Rheumatol Int. 2005 Aug;25(6):469-71. doi: 10.1007/s00296-004-0533-2. Epub 2004 Nov 10.
Visceral leishmaniasis may present with cytopenias along with the formation of many autoantibodies and, rarely, with the presence of mixed cryoglobulinemia, type II, resembling an autoimmune disease. The syndrome of mixed cryoglobulinemia is characterized by the triad of purpura, arthralgias, and asthenia, in conjunction with cryoglobulins in the serum. In this article mixed cryoglobulinemia, type II, was diagnosed in a negative for hepatitis B or C patient suffering from visceral leishmaniasis.
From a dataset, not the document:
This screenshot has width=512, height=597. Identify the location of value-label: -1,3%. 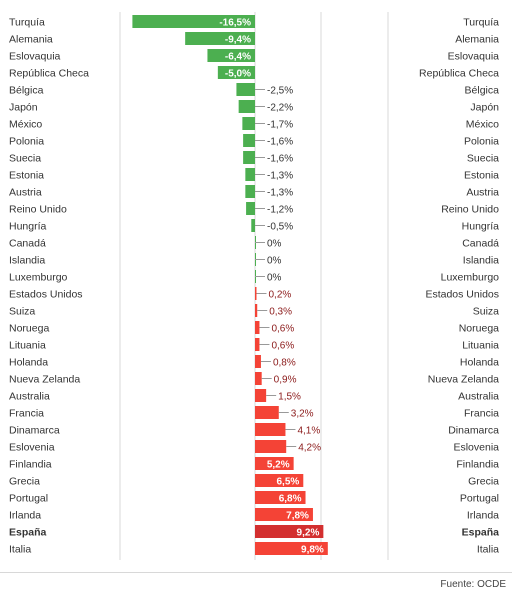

Antimicrobial therapy against leishmania eliminated the cryoglobulin titer, as well as the clinical manifestations of cryoglobulinemia. The role of the immune system and the type of immune response for the formation of cryoglobulins are discussed.
内脏利什曼病可能伴有血细胞减少以及多种自身抗体的形成,极少数情况下会出现Ⅱ型混合性冷球蛋白血症,类似于自身免疫性疾病。混合性冷球蛋白血症综合征的特征为紫癜、关节痛和乏力三联征,同时血清中存在冷球蛋白。本文报道了一名乙肝和丙肝均为阴性的内脏利什曼病患者被诊断为Ⅱ型混合性冷球蛋白血症。针对利什曼原虫的抗菌治疗消除了冷球蛋白滴度以及冷球蛋白血症的临床表现。文中还讨论了免疫系统的作用以及冷球蛋白形成的免疫反应类型。